A wire-service article appeared yesterday on the Boston Globe’s website, boston.com, but now the article has mysteriously disappeared. Fortunately most of it is still available elsewhere, so we can examine its questionable use of statistics. It begins by reporting some vaguely alarming statistics:
A state Department of Public Health study finds that certain types of cancer are far above the state average in some western Massachusetts communities.
But don’t get too alarmed:
Nine other western Massachusetts towns had cancer rates below state average.
Gee, what a surprise! Some towns had cancer rates above average, and others had cancer rates below average. No numbers, of course, except for an unclear observation that “pancreatic cancer among men in Easthampton is 128 percent above the average.” Given the general level of reporting in this article, we don’t even know whether they really mean 128% above the mean (or is it median?); very possibly they mean 128% of the mean (or median). In any case, we know nothing about the actual incidence of pancreatic cancer or the population of Easthampton. Perhaps the state mean would have predicted 1.3 cases and there were really 3, which is hardly likely to be statistically significant.

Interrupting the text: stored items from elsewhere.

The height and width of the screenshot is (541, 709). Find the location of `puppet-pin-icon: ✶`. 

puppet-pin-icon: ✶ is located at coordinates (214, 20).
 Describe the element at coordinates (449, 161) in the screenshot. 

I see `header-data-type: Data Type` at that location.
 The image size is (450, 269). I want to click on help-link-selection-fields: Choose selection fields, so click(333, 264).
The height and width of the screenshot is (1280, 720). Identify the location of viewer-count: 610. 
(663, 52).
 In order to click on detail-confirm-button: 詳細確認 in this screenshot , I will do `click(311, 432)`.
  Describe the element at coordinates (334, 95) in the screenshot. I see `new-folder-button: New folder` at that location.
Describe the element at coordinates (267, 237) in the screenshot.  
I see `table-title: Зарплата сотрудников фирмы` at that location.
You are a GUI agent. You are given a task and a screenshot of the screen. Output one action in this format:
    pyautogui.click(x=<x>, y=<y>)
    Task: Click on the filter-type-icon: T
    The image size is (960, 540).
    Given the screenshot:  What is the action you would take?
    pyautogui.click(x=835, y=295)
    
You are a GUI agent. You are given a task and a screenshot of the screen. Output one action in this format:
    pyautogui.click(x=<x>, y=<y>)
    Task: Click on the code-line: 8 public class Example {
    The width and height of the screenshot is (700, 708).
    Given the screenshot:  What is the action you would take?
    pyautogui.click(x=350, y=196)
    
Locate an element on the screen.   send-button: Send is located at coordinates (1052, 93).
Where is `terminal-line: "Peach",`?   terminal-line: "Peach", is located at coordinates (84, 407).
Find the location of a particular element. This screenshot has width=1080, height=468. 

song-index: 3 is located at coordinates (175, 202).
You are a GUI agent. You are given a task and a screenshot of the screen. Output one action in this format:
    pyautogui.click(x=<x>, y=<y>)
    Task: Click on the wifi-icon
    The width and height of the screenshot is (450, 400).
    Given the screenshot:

I know, numbers don’t sell. But they are essential if we’re to understand the point behind this article. Of course some towns are above average and others are below, but what does that prove?

Interestingly, the sentences omitted from this version include the observations that town A is above average in pancreatic cancer, B in breast cancer, C in stomach cancer, and so forth. No one town is above average in more than one type. This leads us to be even more suspicious about the statistical significance here.